Es posible que sea en el ámbito comunitario donde acabemos encontrando las mejores sinergias —¿serán los profesionales de Atención Primaria, con los que compartimos el modelo de atención, nuestros mejores aliados en el futuro?—. En este sentido, 2ejemplos de modelos colaborativos de futuro son los programas comunitarios de prevención de la fragilidad22 y la atención integrada comunitaria para personas con condiciones crónicas complejas23-26 —en los que los profesionales de la geriatría pueden colaborar con Atención Primaria y ser referentes en la adecuación de respuestas en caso de crisis de salud—.
También en el ámbito hospitalario existen oportunidades para la difusión del conocimiento geriátrico y para el trabajo colaborativo, especialmente en el ámbito de toma de decisiones compartidas y multidisciplinares, en y con pacientes complejos —por ejemplo en valoraciones antes de cirugía, procedimientos invasivos o en comités de oncogeriatría—, y en la adaptación de la estructura del hospital a personas altamente vulnerables6,7,27.
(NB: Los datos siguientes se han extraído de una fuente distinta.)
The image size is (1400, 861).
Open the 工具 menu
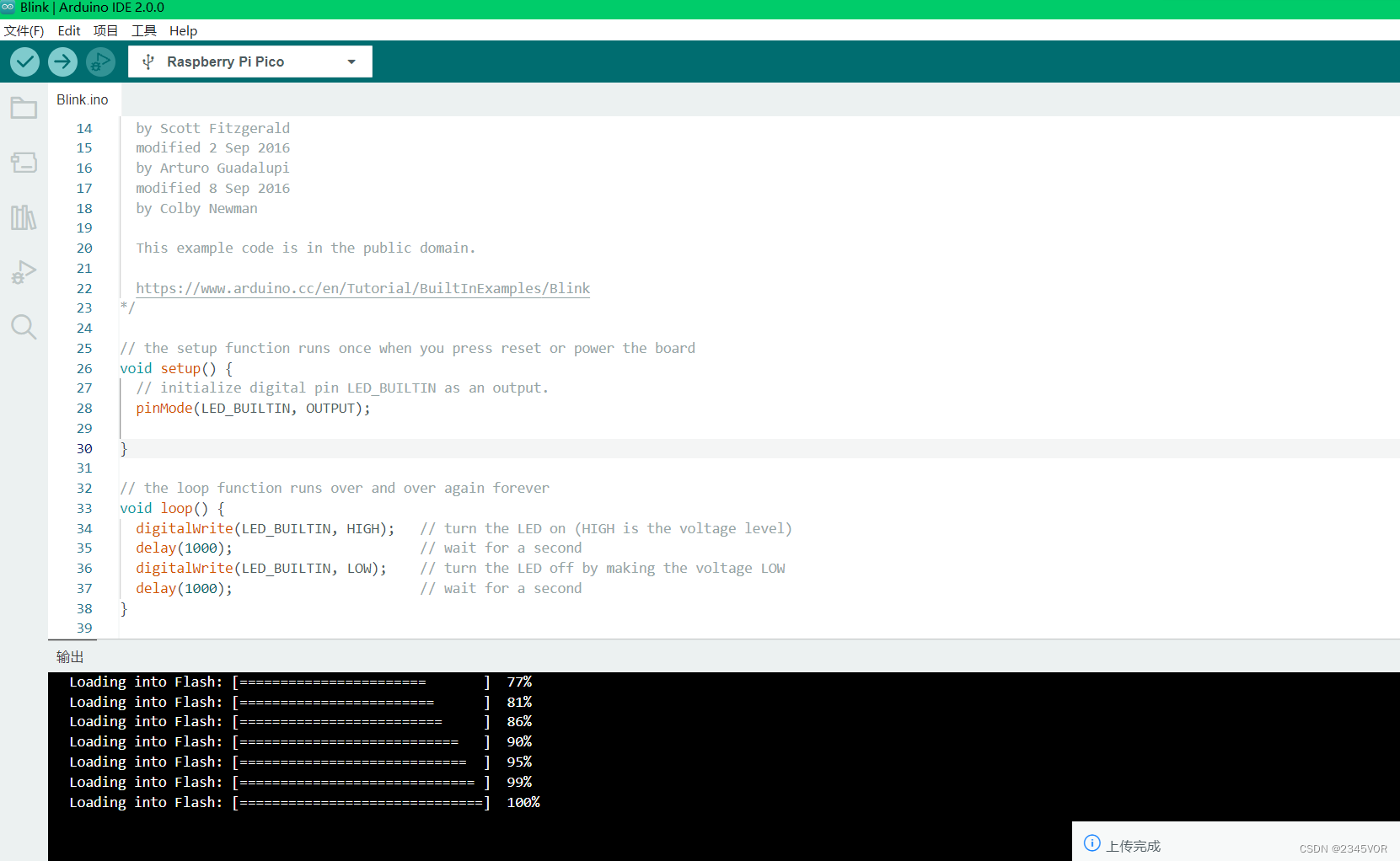coord(143,31)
Estamos en los albores de un cambio de paradigma, en el que los sistemas de salud deberán adoptar en toda su plenitud los principios de la atención centrada en la persona28 como alternativa al paradigma centrado en la enfermedad; en el que los sistemas de pago basados en procesos y «volumen» darán paso a los sistemas basados en el valor de las intervenciones29, probablemente enmarcados en un contexto de integración social y sanitaria. Se dibuja un nuevo horizonte en el que los equipos geriátricos nos debemos sentir especialmente cómodos y seguros; en el que debemos trabajar eficientemente con el resto de los actores del sistema sanitario y social; y en el que podemos (y debemos) actuar como motor de todo este proceso de cambio.
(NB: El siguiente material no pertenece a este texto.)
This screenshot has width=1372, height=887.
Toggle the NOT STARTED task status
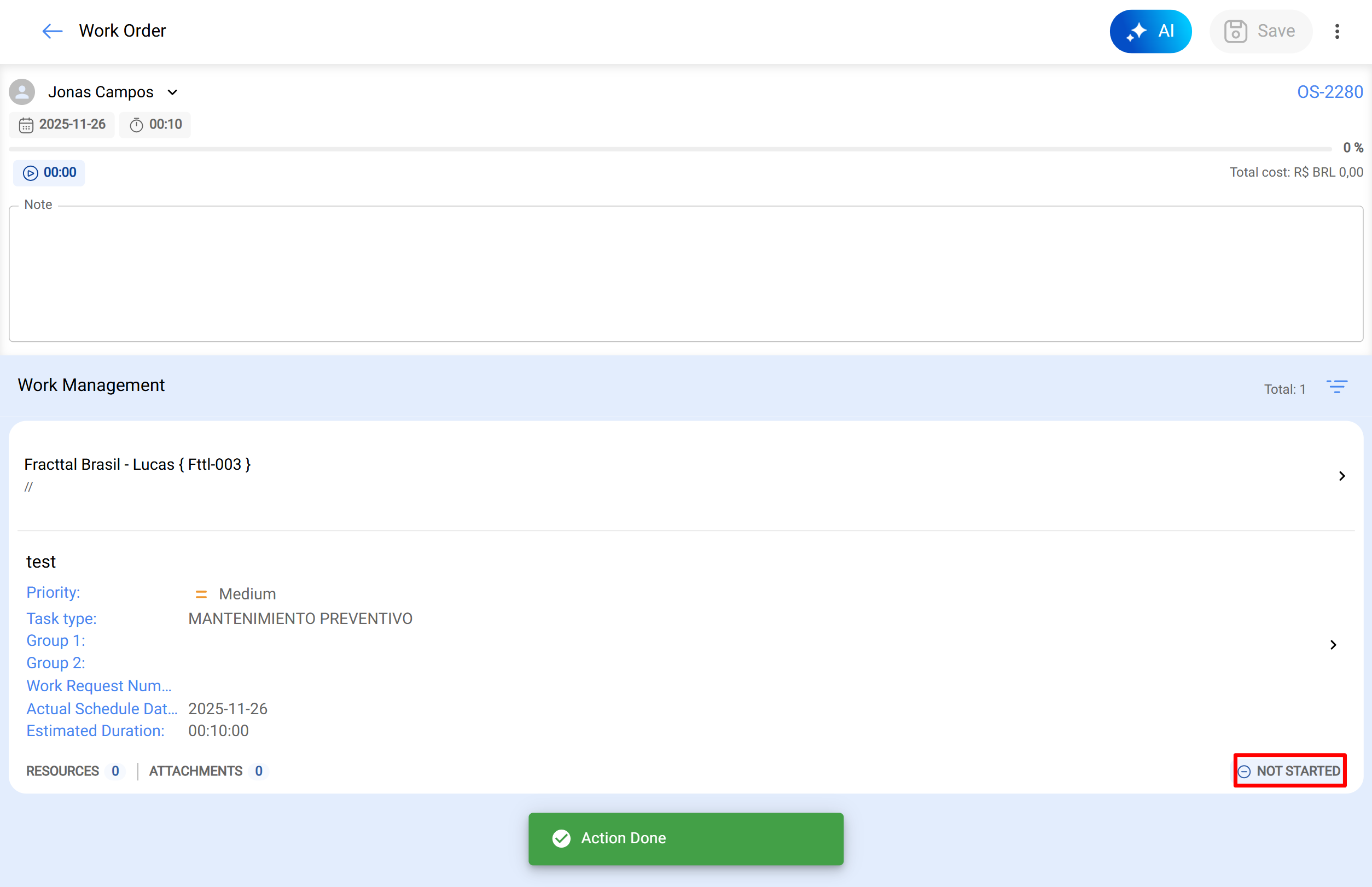pyautogui.click(x=1289, y=771)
Queremos agradecer a los compañeros Román Romero-Ortuño (Cambridge), Nicolás Martínez Velilla (Pamplona), Marco Inzitari (Barcelona), Cristina Alonso (Getafe) y Francisco J. Tarazona (Valencia) por compartir sus reflexiones de futuro de la especialidad con nosotros. Aparte, queremos agradecer a Joan Espaulella (Vic) por los conceptos de profundidad y amplitud.